His party Fidesz’s continued membership of the EPP is now being called into serious question. A question that, as the placards point out, Weber has so far evaded.
Last week Orbán opened up a new front, a taxpayer-funded poster campaign against EU Commission president – and EPP colleague – Jean-Claude Juncker. The campaign associates Juncker with Orbán’s devil incarnate, billionaire philanthropist George Soros.
“You have the right to know what Brussels is planning to do,” the poster says, accusing both men of wanting to undermine “member states’ rights to protect their own borders …”.
The 12 seats that Fidesz is likely to command in the European Parliament are clearly important to the EPP, which is already expected to lose seats. Even in combination with the Socialists & Democrats, they will be some way short of a majority.
“Pragmatists” in the EPP have been loath to support Fidesz’s expulsion. But now more voices are being raised and well-placed sources believe a crunch moment may soon be at hand.
Last week Sweden’s Moderate Party said it would push for the expulsion. Sara Skyttedal, party-lead candidate in the European elections, said “there must be a community of values around the basic principles of a democratic rule of law,” and added: “We see that Fidesz can no longer be said to fulfil this fully.”
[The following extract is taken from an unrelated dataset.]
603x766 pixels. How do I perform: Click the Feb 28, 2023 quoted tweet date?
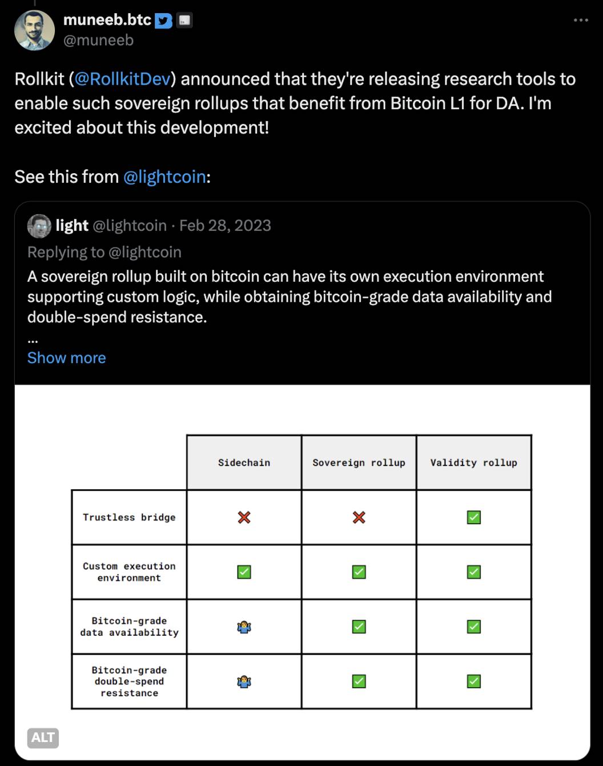click(225, 226)
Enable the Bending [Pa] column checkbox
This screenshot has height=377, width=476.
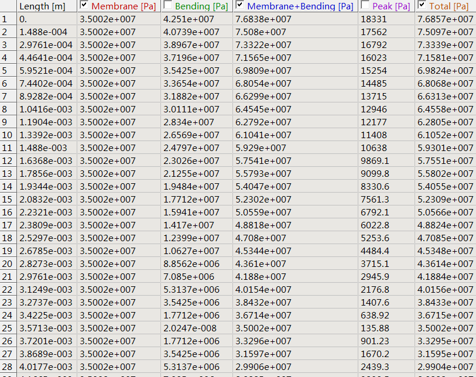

A Moderate Party MEP, Gunnar Hökmark, a longtime advocate for excluding Fidesz, wrote in an email to Weber and all EPP MEPs that Orbán’s campaign “is an attack that could just as well have been initiated by [French far-right leader Marine] Le Pen or by [Russian president Vladimir] Putin.”
And Juncker made clear his support for such a move. “There is no overlap at all between Orbán and myself,” he said. “I believe his place is not in the European People’s Party.” Luxembourg party, the CSV, said it would raise the issue at the EPP conference in March.
According to EPP rules, the suspension or exclusion of a member party can be triggered by “seven ordinary or associated member parties from five different countries”.
‘Very useful’ to Varadkar
Which all makes for an embarrassing dilemma for Fine Gael, loyal members of the EPP. A Fine Gael source believes the issue will come to a head soon, but suggests realpolitik considerations may trump any desire to strike a blow for liberal democracy and the traditional values of both Fine Gael and its European allies.
Orbán “has been very useful” to Taoiseach Leo Varadkar in the Brexit discussions, the source argues, and Varadkar may feel this in not the time to show ingratitude.
To the suggestion that Fidesz is a “cuckoo” in the EPP nest comes the familiar pot-calling-kettle-black retort that there “are a few cuckoos in other nests”. The Socialists, for one, embrace the Romanian governing party, which is up to its neck in corruption and rule-of-law violations.
Others fear that were Orbán to leave the EPP and join the right-wing populist camp, the whole European election campaign would become a pro- versus anti-European affair. Arguably, it has already become that, but an Orbán association with the populists would certainly strengthen them.
There is also concern about “contamination”. Even within the party, some may be tempted to follow the Orbán example. And only this week another EPP leader, Austria’s 32-year-old chancellor Sebastian Kurz, took a leaf out of the Orbán playbook by announcing a new form of preventive detention for asylum seekers deemed to be a threat, without court supervision.
Austria’s interior minister Herbert Kickl, of the far-right FPÖ, said the detention was intended for “someone who has already strapped on an explosive belt in his mind”. He claimed Austria would not be the first EU country to make such a detention legally possible: Ireland, Hungary, and two others had adopted similar measures, he said.
A statement by the Department of Justice, however, said “There is no basis in Irish law to detain migrants for security reasons without recourse to the courts.”